** TASK **
Answer these about the text on agency below:
(a) Can the authority be shown by the agent's words alone?
(b) Which party do the instructions in this series assume is the insured?
(c) What month and year are listed with the word "New"?

** TEXT PROVIDED **
********
If [name of plaintiff] proves that [name of defendant] gave [name of agent]
the [authority/apparent authority] to act on behalf of [name of defendant],
then [name of agent] was [name of defendant]’s agent. This authority may
be shown by words or may be implied by the parties’ conduct. This
authority cannot be shown by the words of [name of agent] alone.
[In some circumstances, an individual can be the agent of both the
insured and the insurance company. [Name of plaintiff] claims that [name
of agent] was [[name of defendant]/[name of plaintiff]]’s agent for the
purpose of [describe limited agency; e.g., “collecting insurance payments”]
and therefore [describe dispute; e.g., “the insurer received plaintiff’s
payment”]. [Name of defendant] claims that [name of agent] was [[name of
defendant]/[name of plaintiff]]’s agent for the purpose of [describe limited
agency] and therefore [describe dispute].]
New September 2003
Directions for Use
The instructions in this series assume the plaintiff is the insured and the defendant is
the insurer. The party designations may be changed if appropriate to the facts of the
case.
********
** GIVEN MATERIAL **
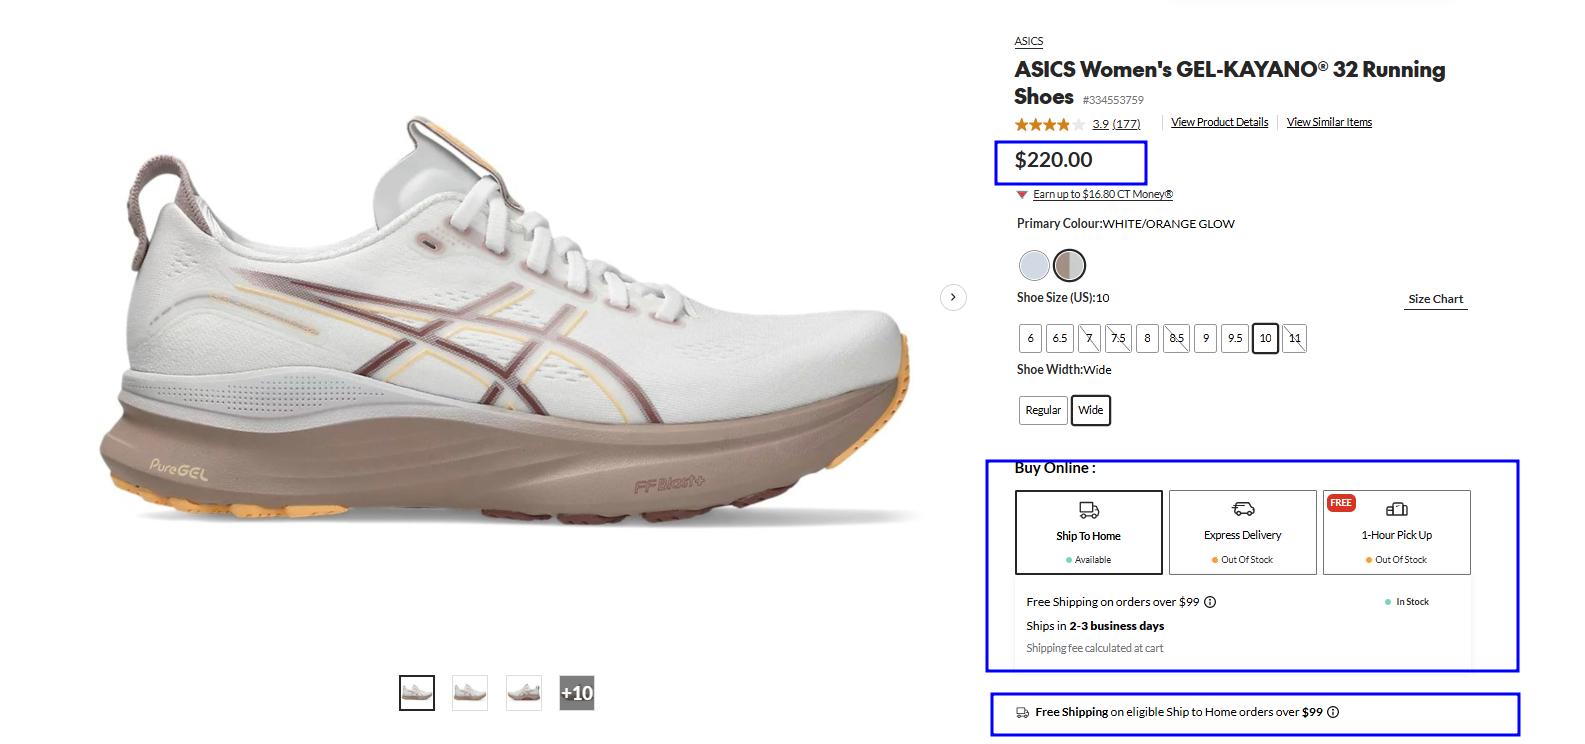Screen dimensions: 1585x744
Task: Click the red FREE badge on pickup option
Action: (1340, 503)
********
** SOLUTION FOR THIS EXERCISE **
(a) No. It cannot be shown by the agent's words alone.
(b) The plaintiff.
(c) September 2003.